Items listed in a dataset
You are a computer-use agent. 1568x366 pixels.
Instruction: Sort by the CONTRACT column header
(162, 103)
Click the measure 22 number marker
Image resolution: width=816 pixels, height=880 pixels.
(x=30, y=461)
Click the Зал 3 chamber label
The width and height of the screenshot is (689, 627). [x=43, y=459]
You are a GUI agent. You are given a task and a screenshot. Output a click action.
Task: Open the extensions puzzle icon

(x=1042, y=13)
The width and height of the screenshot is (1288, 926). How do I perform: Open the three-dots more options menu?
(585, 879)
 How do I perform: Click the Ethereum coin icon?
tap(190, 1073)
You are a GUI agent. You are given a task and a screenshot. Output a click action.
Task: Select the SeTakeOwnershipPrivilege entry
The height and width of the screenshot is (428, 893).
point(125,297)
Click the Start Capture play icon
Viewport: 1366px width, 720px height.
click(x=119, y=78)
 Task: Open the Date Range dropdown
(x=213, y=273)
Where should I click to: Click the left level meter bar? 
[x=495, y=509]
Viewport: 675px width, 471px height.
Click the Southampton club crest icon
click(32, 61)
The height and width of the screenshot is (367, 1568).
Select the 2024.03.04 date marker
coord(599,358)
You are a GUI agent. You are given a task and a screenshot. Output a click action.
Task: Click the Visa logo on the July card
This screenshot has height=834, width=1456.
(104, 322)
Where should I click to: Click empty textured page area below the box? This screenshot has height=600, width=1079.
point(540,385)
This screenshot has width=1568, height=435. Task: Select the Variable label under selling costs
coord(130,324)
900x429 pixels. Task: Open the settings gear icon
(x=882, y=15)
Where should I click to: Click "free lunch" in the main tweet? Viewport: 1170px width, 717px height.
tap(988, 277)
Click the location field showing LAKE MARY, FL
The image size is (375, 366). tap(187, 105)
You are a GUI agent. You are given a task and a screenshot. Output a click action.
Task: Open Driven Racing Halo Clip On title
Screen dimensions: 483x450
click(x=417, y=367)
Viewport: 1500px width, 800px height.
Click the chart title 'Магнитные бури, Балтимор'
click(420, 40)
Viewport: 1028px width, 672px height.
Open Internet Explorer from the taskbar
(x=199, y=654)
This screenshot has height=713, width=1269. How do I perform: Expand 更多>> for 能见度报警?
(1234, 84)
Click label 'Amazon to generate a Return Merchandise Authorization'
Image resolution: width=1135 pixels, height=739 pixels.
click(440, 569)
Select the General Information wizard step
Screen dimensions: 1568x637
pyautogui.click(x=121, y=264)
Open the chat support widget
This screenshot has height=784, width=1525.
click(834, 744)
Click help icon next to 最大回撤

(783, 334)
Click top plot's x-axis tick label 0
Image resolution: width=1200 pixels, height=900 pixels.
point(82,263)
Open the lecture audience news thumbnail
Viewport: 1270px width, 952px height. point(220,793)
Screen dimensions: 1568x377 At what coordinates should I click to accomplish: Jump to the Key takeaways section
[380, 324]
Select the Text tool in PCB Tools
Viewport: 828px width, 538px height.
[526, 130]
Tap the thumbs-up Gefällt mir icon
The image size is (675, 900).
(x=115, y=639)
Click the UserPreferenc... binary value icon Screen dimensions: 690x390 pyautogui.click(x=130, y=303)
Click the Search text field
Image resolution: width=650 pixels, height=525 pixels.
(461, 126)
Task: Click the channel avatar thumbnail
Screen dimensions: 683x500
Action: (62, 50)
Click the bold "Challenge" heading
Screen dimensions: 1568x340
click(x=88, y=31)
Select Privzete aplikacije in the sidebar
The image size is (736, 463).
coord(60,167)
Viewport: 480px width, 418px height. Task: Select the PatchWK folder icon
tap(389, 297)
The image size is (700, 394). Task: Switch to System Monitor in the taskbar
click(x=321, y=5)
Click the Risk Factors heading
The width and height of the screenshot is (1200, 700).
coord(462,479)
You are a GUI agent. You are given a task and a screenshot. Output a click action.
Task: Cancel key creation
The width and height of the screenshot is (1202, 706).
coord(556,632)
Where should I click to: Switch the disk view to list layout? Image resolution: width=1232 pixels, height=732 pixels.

The problem: Line by line, transcribe all of the records exactly.

Response to this exercise:
You are a computer-use agent. 1568x366 pixels.
Instruction: Sort by the CONTRACT column header
(162, 103)
Click the measure 22 number marker
Image resolution: width=816 pixels, height=880 pixels.
(x=30, y=461)
Click the Зал 3 chamber label
The width and height of the screenshot is (689, 627). [x=43, y=459]
You are a GUI agent. You are given a task and a screenshot. Output a click action.
Task: Open the extensions puzzle icon

(x=1042, y=13)
The width and height of the screenshot is (1288, 926). How do I perform: Open the three-dots more options menu?
(585, 879)
 How do I perform: Click the Ethereum coin icon?
tap(190, 1073)
You are a GUI agent. You are given a task and a screenshot. Output a click action.
Task: Select the SeTakeOwnershipPrivilege entry
The height and width of the screenshot is (428, 893).
point(125,297)
Click the Start Capture play icon
Viewport: 1366px width, 720px height.
click(x=119, y=78)
 Task: Open the Date Range dropdown
(x=213, y=273)
Where should I click to: Click the left level meter bar? 
[x=495, y=509]
Viewport: 675px width, 471px height.
Click the Southampton club crest icon
click(32, 61)
The height and width of the screenshot is (367, 1568).
Select the 2024.03.04 date marker
coord(599,358)
You are a GUI agent. You are given a task and a screenshot. Output a click action.
Task: Click the Visa logo on the July card
This screenshot has height=834, width=1456.
(104, 322)
Where should I click to: Click empty textured page area below the box? This screenshot has height=600, width=1079.
point(540,385)
This screenshot has width=1568, height=435. Task: Select the Variable label under selling costs
coord(130,324)
900x429 pixels. Task: Open the settings gear icon
(x=882, y=15)
Where should I click to: Click "free lunch" in the main tweet? Viewport: 1170px width, 717px height.
tap(988, 277)
Click the location field showing LAKE MARY, FL
The image size is (375, 366). tap(187, 105)
You are a GUI agent. You are given a task and a screenshot. Output a click action.
Task: Open Driven Racing Halo Clip On title
Screen dimensions: 483x450
click(x=417, y=367)
Viewport: 1500px width, 800px height.
Click the chart title 'Магнитные бури, Балтимор'
click(420, 40)
Viewport: 1028px width, 672px height.
Open Internet Explorer from the taskbar
(x=199, y=654)
This screenshot has height=713, width=1269. How do I perform: Expand 更多>> for 能见度报警?
(1234, 84)
Click label 'Amazon to generate a Return Merchandise Authorization'
Image resolution: width=1135 pixels, height=739 pixels.
click(440, 569)
Select the General Information wizard step
Screen dimensions: 1568x637
pyautogui.click(x=121, y=264)
Open the chat support widget
This screenshot has height=784, width=1525.
click(834, 744)
Click help icon next to 最大回撤

(783, 334)
Click top plot's x-axis tick label 0
Image resolution: width=1200 pixels, height=900 pixels.
point(82,263)
Open the lecture audience news thumbnail
Viewport: 1270px width, 952px height. point(220,793)
Screen dimensions: 1568x377 At what coordinates should I click to accomplish: Jump to the Key takeaways section
[380, 324]
Select the Text tool in PCB Tools
Viewport: 828px width, 538px height.
[526, 130]
Tap the thumbs-up Gefällt mir icon
The image size is (675, 900).
(x=115, y=639)
Click the UserPreferenc... binary value icon Screen dimensions: 690x390 pyautogui.click(x=130, y=303)
Click the Search text field
Image resolution: width=650 pixels, height=525 pixels.
(461, 126)
Task: Click the channel avatar thumbnail
Screen dimensions: 683x500
Action: (62, 50)
Click the bold "Challenge" heading
Screen dimensions: 1568x340
click(x=88, y=31)
Select Privzete aplikacije in the sidebar
The image size is (736, 463).
coord(60,167)
Viewport: 480px width, 418px height. Task: Select the PatchWK folder icon
tap(389, 297)
The image size is (700, 394). Task: Switch to System Monitor in the taskbar
click(x=321, y=5)
Click the Risk Factors heading
The width and height of the screenshot is (1200, 700).
coord(462,479)
You are a GUI agent. You are given a task and a screenshot. Output a click action.
Task: Cancel key creation
The width and height of the screenshot is (1202, 706).
coord(556,632)
Where should I click to: Switch the disk view to list layout? Image resolution: width=1232 pixels, height=732 pixels.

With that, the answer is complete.